La música dio la idea a Brunetti, eso y el que la mujer ya se hubiera quejado a Malfatti.
—
Signora
, entre en su casa —dijo—. Ahora daré un portazo y bajaré a hablar con él. Quiero que se quede ahí dentro, lo más lejos posible de la puerta y que no salga hasta que uno de mis hombres venga a avisarle.
Ella asintió y se metió en el apartamento. Brunetti se inclinó hacia adelante, tiró del picaporte y cerró la puerta con un golpe seco, que resonó en la escalera como un disparo.
Dio media vuelta y bajó la escalera golpeando cada peldaño con tanta fuerza que sus pisadas ahogaron momentáneamente el estruendo de la música.
—
Basta con quella música
—vociferó, como un hombre que hubiera perdido la paciencia—. Basta de música —repitió. Cuando llegó al rellano inferior golpeó la puerta detrás de la que sonaba la música, gritando con todas sus fuerzas—: Baje esa condenada música de una vez. Mi niño no puede dormir. Bájela o llamaré a la policía.
Después de cada frase golpeaba la puerta con el puño o con el pie.
Llevaba un minuto gritando y golpeando cuando el volumen de la música bajó de pronto, aunque seguía oyéndose a través de la puerta. Él gritaba con todas sus fuerzas, como si hubiera perdido el control de los nervios.
—Paren esa música. Párenla ya, o entraré y la pararé yo.

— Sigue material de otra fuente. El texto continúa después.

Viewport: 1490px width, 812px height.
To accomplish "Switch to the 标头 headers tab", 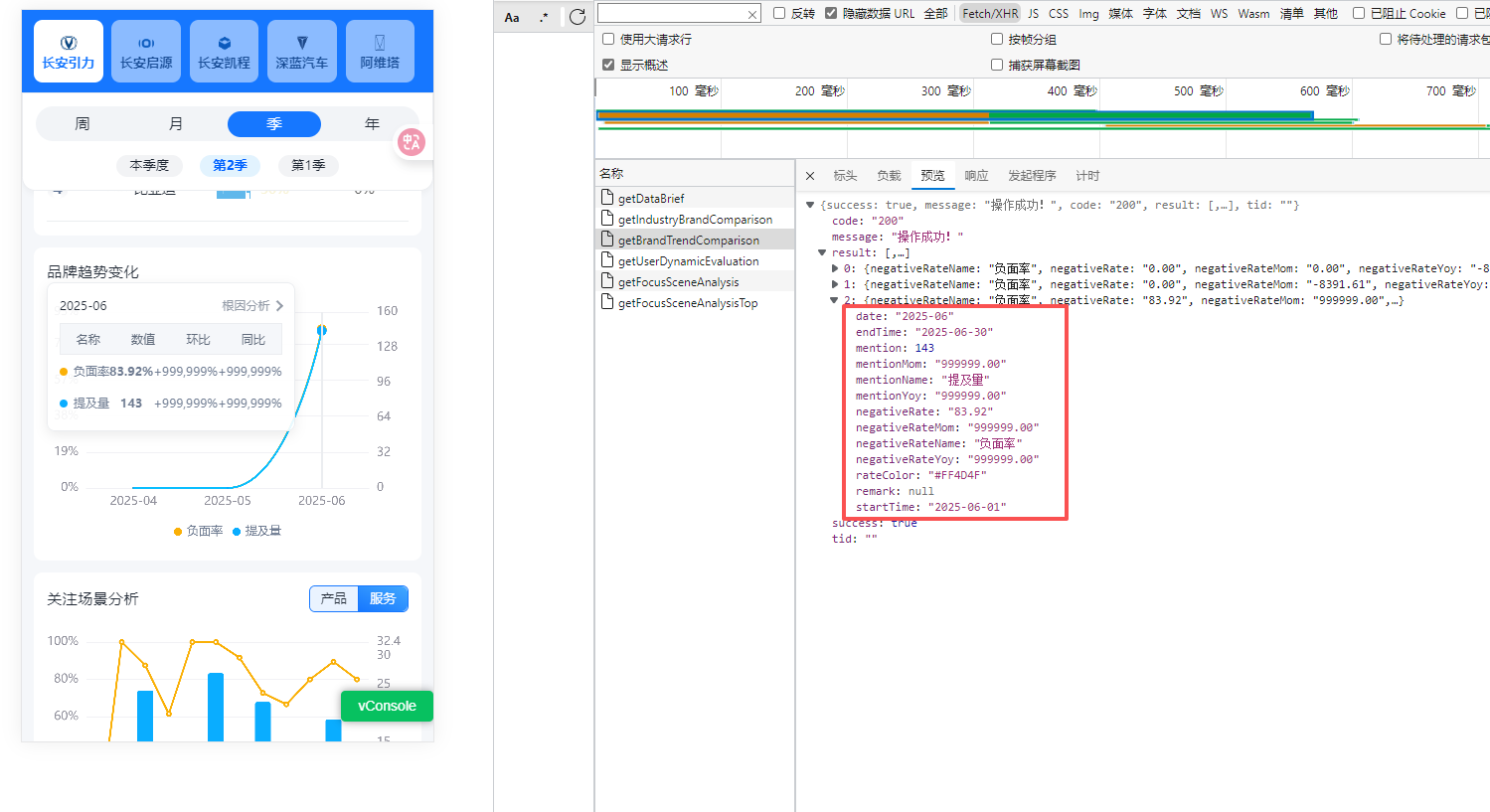I will pyautogui.click(x=845, y=176).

Oyó unos pasos rápidos que se acercaban y se preparó. La puerta se abrió bruscamente y llenó el vano un hombre fornido que tenía una barra metálica en la mano. Brunetti reconoció al instante a Malfatti, por las fotos de la policía.
Con la barra hacia abajo, Malfatti dio un paso hacia adelante y se situó en el mismo umbral.

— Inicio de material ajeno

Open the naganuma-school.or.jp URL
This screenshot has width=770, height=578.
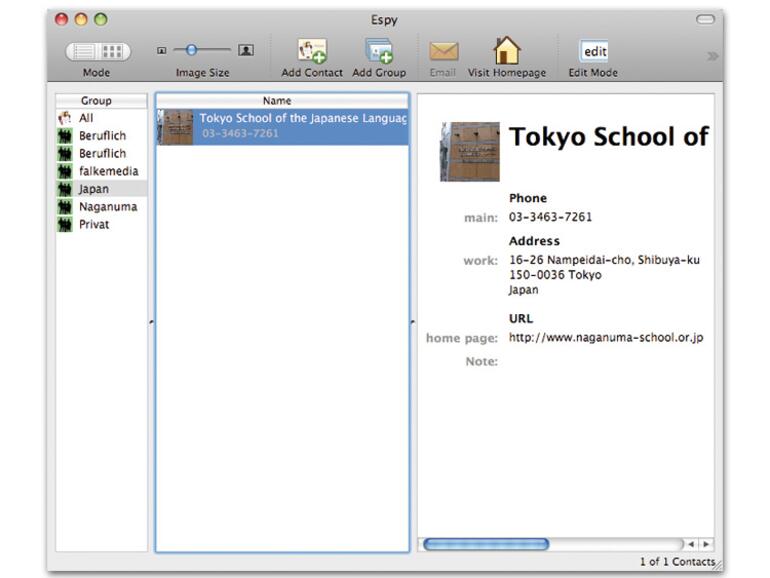[605, 337]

—¿Quién diablos…? —empezó a decir, pero no pudo seguir, porque Brunetti se abalanzó sobre él y le agarró con una mano el antebrazo derecho y con la otra la pechera de la camisa, giró sobre sí mismo y empujó con todas sus fuerzas. Malfatti, desprevenido, perdió el equilibrio. Estuvo unos instantes al borde de la escalera, tratando de recuperar su posición, pero cayó rodando. Mientras caía, soltó la barra de hierro, se cubrió la cabeza con los brazos e hizo una bola con su cuerpo.

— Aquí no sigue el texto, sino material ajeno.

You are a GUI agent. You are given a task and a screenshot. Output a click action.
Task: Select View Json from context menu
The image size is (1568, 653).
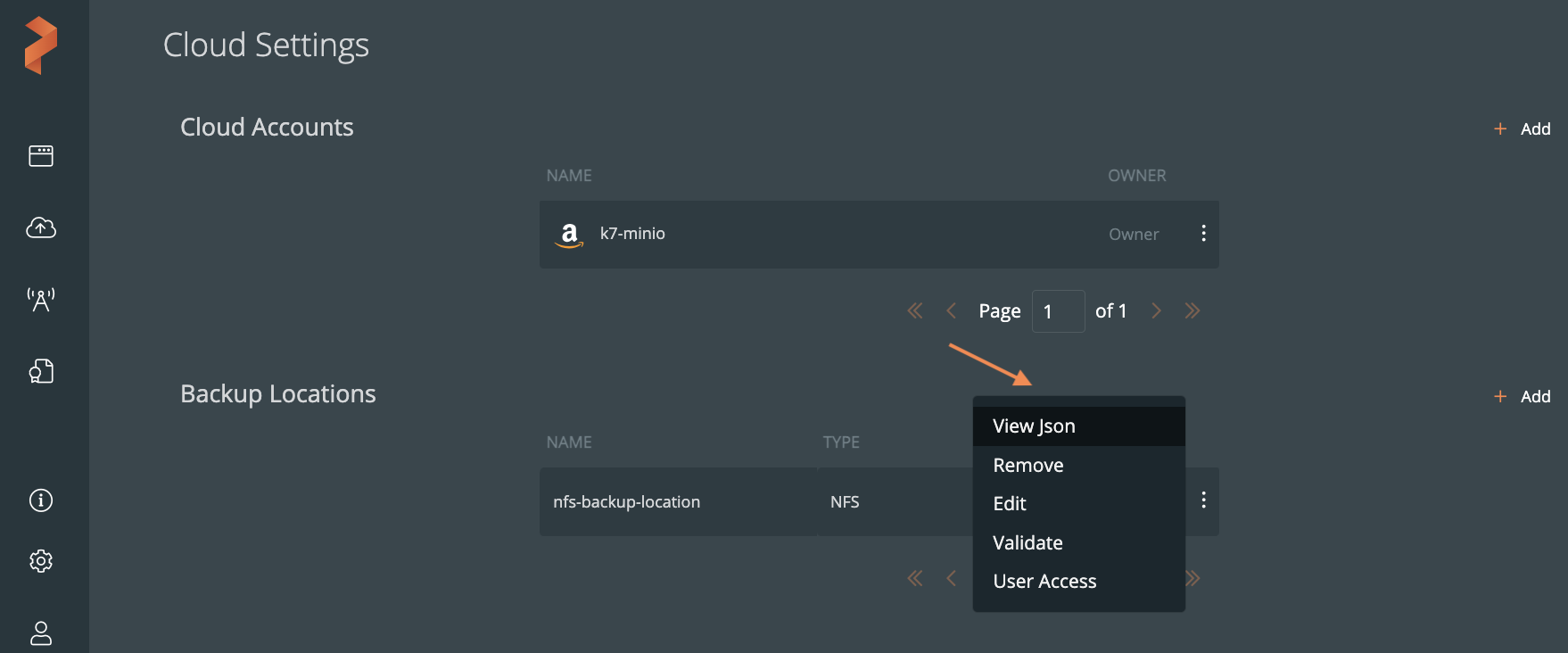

Brunetti corría tras él por la escalera abajo, llamando a gritos a Vianello, hasta que pisó la barra de hierro, resbaló y fue proyectado contra la pared. Al levantar la cabeza vio a Vianello abrir la pesada puerta de la calle, pero Malfatti ya estaba de pie y detrás de la puerta. Antes de que Brunetti pudiera gritar una advertencia, Malfatti dio un puntapié a la puerta, que golpeó a Vianello en la cara y le hizo soltar la pistola y caer hacia la estrecha calle. Entonces Malfatti abrió la puerta y desapareció por el soleado exterior.